Configuration (.lighthouserc.js):

module.exports = { ci: { collect: { url: ['https://example.com', 'https://example.com/about'], numberOfRuns: 3 }, assert: { assertions: { 'categories:performance': ['error', {minScore: 0.9}], 'categories:accessibility': ['warn', {minScore: 0.9}] } }, upload: { target: 'temporary-public-storage' } } };

Screaming Frog CLI

Automate comprehensive site crawls:

screamingfrogseospider --crawl https://example.com \ --headless \ --save-crawl \ --output-folder /tmp \ --export-tabs "Internal:All"

The tool integrates with multiple APIs including PageSpeed Insights, Google Analytics, and Google Search Console for batch analysis.

FAQ: Technical SEO Questions for Developers

Should I use SSR or dynamic rendering?

Choose SSR or SSG. Google recommends SSR or SSG over dynamic rendering, which is meant as a temporary workaround. SSR provides better performance for frequently updated content and guaranteed content delivery to crawlers, while SSG provides optimal performance for static or infrequently changing content.

How do I test if Googlebot can render my JavaScript-heavy site?

Use Google Search Console's URL Inspection Tool. Test live URLs and examine the rendered screenshot to see exactly what Googlebot sees after JavaScript execution. Compare this against your expected output to identify rendering failures.

Can I do SEO without a modern framework?

Absolutely. Traditional server-rendered applications often have better SEO out of the box. However, modern frameworks provide helpful abstractions for meta tag management, sitemap generation, and performance optimization that can accelerate development.

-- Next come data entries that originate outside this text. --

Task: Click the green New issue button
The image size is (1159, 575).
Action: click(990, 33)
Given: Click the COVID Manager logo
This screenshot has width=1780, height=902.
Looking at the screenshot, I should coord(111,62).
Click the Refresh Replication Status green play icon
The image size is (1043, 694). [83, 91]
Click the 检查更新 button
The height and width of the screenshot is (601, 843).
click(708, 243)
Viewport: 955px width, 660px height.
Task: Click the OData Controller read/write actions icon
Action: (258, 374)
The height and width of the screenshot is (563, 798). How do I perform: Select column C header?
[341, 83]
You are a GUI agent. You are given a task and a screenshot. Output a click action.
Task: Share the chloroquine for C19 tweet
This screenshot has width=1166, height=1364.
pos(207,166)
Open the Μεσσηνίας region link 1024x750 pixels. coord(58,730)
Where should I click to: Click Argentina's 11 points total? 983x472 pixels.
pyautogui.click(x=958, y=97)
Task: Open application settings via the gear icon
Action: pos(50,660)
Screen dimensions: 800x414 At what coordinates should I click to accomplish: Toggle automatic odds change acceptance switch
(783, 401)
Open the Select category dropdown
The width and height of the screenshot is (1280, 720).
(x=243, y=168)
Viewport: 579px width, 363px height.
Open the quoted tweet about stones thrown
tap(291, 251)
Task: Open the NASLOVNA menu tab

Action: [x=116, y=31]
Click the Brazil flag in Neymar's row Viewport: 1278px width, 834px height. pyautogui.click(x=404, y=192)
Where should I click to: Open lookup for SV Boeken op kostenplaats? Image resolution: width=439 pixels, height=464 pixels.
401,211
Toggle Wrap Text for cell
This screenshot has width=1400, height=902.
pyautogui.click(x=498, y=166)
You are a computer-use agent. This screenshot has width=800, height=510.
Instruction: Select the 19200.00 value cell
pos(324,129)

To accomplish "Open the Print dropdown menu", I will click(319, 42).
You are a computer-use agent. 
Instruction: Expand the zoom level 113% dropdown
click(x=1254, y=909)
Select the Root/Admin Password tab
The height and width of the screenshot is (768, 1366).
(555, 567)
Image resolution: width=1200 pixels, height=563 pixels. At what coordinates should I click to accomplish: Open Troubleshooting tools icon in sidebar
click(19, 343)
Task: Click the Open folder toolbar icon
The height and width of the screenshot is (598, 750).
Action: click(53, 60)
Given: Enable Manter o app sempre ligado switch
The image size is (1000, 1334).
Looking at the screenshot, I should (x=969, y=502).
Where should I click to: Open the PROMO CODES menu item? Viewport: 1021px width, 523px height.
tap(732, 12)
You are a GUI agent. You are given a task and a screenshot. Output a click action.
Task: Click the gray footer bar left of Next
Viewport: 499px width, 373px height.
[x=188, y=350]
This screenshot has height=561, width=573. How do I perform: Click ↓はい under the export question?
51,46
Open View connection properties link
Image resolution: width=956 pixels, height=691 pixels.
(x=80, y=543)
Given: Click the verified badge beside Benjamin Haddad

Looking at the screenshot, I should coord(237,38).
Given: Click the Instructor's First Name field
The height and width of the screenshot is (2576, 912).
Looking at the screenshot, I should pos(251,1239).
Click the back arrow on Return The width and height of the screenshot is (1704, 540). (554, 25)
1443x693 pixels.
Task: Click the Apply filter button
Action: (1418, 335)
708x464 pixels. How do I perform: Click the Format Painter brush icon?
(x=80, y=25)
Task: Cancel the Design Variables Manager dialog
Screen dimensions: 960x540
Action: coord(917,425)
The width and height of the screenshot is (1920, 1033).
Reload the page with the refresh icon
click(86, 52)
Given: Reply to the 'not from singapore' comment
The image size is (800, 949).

How do I handle authenticated pages?

Use the noindex robots meta tag for pages behind authentication:

<meta name="robots" content="noindex, nofollow">

Ensure your robots.txt doesn't block the login page itself, as this can prevent Google from understanding your site structure.

What's the minimum viable SEO implementation?

  1. Clean URL structure with meaningful paths
  2. Unique title and meta description on every page
  3. Proper HTTP status codes (200, 301, 404)
  4. Mobile-responsive design
  5. Core Web Vitals within acceptable thresholds
  6. XML sitemap submitted to Search Console

How often should I run automated audits?

Run Lighthouse audits on every deployment. Monitor Core Web Vitals continuously in production. Schedule comprehensive crawls weekly for large sites, monthly for smaller ones. Set up alerts for sudden drops in indexable pages or performance metrics.

Do I need to worry about my tech stack's SEO impact?

Your rendering strategy matters more than your specific framework. SSG provides the best SEO results, SSR is excellent for dynamic content, and CSR requires additional effort and faces significant crawlability challenges. Choose based on your content requirements and SEO needs, not on framework preference alone.

The foundation of technical SEO is making your content accessible to search engines. Everything else—keywords, backlinks, content strategy—builds on that foundation.

Get the technical implementation right first, then optimize from there.